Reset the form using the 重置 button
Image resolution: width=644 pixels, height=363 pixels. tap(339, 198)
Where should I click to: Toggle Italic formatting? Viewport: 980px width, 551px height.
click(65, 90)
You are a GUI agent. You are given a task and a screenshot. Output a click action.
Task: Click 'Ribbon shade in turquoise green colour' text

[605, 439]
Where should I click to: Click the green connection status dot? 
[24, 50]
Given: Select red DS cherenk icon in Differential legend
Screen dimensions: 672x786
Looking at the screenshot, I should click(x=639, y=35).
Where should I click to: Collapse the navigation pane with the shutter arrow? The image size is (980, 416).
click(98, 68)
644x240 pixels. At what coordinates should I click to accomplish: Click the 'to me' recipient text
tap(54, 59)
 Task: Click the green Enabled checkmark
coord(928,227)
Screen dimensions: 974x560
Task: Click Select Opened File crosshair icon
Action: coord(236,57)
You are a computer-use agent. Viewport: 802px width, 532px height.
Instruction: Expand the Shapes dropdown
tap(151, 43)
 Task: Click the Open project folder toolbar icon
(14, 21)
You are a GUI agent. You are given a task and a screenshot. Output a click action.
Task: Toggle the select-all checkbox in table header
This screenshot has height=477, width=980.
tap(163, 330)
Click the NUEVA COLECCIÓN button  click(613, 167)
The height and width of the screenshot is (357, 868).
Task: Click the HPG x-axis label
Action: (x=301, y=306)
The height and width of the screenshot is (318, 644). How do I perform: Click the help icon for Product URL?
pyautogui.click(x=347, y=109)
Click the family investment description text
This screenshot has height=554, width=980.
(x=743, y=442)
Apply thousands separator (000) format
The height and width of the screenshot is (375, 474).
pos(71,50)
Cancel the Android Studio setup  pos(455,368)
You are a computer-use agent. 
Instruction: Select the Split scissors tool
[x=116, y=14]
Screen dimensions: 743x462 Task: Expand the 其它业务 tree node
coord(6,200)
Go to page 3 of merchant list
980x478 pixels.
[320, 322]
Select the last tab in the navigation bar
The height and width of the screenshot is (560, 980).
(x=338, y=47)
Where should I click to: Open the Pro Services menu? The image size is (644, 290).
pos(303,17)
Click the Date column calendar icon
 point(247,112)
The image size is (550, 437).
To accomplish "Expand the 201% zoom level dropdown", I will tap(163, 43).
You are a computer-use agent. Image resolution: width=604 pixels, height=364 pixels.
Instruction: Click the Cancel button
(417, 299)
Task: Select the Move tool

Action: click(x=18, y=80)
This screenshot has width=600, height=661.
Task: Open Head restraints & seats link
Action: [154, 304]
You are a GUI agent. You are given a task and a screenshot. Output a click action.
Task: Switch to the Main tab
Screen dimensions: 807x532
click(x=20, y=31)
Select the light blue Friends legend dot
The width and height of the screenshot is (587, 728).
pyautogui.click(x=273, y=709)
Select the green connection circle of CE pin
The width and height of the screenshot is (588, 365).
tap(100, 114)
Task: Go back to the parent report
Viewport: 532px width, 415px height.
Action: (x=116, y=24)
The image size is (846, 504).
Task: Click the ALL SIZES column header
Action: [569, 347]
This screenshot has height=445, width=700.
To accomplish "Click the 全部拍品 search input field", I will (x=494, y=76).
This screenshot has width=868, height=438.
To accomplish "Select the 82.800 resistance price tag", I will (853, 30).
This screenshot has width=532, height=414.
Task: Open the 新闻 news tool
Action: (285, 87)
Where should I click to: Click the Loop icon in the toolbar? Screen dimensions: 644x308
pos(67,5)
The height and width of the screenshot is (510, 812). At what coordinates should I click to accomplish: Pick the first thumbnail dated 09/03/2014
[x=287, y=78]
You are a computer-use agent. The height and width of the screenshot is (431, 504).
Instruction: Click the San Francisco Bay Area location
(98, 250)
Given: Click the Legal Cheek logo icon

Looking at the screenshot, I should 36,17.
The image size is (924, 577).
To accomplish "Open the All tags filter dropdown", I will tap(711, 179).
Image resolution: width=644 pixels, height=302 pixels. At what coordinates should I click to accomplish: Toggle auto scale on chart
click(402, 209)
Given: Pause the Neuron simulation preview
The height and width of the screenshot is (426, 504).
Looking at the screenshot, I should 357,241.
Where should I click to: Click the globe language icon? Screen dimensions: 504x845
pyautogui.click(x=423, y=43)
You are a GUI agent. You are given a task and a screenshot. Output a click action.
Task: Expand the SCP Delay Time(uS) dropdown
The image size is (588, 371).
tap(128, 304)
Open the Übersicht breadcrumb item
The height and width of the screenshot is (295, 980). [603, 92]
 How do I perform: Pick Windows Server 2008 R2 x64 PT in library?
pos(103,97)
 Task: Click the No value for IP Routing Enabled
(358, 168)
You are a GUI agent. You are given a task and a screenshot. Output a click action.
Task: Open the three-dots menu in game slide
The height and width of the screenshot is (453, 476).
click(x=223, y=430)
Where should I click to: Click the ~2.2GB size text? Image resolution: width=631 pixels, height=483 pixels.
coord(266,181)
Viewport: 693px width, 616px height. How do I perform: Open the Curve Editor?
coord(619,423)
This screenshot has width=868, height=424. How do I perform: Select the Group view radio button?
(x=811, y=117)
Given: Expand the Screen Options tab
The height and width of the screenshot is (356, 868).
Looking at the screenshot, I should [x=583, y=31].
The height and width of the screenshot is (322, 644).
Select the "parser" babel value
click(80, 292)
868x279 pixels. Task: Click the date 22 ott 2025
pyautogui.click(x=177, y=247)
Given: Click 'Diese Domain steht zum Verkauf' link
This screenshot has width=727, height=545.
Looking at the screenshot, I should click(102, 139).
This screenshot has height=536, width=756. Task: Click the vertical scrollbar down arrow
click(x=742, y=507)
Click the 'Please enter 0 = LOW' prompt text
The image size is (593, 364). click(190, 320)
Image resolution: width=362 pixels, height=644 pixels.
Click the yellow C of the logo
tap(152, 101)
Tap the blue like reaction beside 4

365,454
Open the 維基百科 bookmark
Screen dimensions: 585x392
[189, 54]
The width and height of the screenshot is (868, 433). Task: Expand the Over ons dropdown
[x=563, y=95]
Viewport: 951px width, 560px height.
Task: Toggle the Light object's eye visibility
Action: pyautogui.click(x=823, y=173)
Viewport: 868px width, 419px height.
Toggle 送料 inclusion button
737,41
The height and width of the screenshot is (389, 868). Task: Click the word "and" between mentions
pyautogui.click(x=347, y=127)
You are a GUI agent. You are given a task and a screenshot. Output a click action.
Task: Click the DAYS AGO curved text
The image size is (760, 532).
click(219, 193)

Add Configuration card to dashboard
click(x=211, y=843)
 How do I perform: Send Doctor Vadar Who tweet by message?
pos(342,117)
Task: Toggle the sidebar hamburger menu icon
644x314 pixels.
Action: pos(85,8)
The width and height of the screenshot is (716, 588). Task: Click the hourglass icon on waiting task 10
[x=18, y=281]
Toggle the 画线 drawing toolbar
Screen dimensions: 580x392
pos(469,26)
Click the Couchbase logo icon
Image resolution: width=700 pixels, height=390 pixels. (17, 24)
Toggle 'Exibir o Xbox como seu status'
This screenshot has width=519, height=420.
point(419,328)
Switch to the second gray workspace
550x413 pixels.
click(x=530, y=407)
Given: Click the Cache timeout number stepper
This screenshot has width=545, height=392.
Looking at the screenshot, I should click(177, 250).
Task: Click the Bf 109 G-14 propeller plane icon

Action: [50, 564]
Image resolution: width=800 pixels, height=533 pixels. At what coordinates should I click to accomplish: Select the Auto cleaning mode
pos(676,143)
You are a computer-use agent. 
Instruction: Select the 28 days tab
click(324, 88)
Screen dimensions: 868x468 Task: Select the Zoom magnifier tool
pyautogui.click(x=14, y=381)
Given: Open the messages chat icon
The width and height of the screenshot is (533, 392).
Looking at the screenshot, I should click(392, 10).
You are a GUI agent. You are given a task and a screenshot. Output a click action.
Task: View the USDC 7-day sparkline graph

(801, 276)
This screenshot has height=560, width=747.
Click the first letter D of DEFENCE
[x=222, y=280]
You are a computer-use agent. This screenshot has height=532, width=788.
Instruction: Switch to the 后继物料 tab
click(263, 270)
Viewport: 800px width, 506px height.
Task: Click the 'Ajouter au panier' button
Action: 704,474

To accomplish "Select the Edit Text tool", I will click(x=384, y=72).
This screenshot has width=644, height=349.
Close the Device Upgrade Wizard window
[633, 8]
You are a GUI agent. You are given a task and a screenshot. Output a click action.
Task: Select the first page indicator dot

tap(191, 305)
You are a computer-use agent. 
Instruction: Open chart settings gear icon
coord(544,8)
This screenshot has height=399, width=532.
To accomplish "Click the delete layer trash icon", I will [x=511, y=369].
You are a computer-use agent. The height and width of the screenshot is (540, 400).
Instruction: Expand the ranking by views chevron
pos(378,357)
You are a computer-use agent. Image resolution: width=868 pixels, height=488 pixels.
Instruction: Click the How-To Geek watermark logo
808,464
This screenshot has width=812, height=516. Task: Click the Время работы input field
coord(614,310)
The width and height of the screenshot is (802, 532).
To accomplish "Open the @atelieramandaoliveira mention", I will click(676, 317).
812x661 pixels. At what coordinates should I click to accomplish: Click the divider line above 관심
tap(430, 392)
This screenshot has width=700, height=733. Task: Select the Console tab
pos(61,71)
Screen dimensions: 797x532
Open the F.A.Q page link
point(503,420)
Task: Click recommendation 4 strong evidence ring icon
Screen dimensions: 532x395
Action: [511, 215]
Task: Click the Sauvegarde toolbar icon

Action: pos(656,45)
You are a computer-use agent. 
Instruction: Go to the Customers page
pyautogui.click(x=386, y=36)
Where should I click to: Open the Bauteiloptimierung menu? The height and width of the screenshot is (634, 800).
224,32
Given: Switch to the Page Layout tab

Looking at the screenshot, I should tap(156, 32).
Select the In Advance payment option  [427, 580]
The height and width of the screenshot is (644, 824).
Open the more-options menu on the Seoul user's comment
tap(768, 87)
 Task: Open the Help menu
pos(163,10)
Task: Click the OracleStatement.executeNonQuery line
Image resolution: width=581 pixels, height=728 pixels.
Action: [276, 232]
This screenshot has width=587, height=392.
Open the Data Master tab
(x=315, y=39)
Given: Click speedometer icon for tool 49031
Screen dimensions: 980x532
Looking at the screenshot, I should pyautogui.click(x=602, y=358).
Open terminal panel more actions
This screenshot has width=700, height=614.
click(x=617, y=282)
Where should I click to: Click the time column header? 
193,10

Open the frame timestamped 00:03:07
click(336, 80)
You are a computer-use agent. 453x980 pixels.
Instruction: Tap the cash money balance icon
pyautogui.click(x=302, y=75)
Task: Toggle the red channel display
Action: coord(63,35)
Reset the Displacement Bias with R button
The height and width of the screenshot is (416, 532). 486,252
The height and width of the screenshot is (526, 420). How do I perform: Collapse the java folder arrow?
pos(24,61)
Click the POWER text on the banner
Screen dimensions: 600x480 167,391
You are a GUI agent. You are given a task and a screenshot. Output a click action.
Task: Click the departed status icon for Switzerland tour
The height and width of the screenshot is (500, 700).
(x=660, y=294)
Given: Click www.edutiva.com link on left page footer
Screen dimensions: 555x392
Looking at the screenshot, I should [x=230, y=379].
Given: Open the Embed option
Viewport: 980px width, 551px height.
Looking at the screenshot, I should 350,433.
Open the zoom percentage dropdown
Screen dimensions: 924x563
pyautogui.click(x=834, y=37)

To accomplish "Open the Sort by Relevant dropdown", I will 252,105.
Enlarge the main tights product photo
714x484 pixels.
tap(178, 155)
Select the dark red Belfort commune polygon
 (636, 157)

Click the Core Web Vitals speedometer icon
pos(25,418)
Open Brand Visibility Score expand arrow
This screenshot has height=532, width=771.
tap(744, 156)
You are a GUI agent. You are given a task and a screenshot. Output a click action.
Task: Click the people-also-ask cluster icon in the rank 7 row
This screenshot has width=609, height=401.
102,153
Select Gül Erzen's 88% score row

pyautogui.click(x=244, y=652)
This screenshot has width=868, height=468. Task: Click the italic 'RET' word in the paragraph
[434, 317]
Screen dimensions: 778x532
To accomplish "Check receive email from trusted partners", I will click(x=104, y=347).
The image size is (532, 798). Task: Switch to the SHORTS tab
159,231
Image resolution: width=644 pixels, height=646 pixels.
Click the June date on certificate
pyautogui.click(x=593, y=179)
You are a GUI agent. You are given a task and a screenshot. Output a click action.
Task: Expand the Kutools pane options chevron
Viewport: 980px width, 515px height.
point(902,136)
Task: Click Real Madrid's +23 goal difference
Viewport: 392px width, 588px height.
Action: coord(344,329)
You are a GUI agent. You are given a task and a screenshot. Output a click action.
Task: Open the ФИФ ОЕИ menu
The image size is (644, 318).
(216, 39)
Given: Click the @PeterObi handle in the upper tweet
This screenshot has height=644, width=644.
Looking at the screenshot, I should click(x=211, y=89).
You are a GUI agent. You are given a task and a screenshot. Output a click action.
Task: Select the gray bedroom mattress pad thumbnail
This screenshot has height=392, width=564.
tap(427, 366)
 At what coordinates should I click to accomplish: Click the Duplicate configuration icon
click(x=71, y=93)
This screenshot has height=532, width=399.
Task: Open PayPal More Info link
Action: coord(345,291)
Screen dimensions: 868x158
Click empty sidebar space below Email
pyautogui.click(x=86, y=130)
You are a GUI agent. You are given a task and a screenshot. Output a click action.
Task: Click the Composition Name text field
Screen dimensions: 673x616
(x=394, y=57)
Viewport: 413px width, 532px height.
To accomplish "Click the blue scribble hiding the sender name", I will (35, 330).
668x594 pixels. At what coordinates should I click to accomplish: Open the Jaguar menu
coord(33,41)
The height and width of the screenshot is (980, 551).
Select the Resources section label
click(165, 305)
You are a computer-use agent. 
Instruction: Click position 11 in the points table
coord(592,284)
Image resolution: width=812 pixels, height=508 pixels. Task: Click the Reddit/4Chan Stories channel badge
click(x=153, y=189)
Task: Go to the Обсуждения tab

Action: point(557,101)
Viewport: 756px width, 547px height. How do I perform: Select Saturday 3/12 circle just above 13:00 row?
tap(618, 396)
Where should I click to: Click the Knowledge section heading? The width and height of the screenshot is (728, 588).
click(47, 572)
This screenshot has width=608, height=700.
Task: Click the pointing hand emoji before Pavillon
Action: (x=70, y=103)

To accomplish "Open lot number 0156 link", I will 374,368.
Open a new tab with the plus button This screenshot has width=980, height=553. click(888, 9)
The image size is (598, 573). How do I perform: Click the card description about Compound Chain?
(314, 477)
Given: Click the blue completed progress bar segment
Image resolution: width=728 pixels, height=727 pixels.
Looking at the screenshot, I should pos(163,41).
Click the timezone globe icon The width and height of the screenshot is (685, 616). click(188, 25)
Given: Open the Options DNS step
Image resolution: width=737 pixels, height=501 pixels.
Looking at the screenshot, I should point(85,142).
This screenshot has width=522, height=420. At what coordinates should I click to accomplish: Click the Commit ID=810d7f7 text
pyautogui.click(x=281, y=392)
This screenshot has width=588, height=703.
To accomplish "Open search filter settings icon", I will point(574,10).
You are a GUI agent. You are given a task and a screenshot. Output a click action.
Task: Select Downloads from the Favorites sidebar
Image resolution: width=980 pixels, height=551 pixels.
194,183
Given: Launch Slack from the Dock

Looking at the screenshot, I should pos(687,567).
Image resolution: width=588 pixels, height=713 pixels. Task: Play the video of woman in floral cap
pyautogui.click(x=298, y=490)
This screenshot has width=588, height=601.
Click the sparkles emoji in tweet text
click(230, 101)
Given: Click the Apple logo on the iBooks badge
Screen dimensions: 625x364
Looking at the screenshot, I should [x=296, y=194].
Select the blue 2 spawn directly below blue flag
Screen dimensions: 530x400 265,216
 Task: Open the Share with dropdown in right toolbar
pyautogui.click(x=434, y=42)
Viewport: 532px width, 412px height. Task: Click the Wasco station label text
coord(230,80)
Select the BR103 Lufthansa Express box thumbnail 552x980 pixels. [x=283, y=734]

• _INSTRUCTIONS FOR THE TASK_:
How many lines of the entries above include the word "search"? Reply with the number alone.

• _RESULT_:
2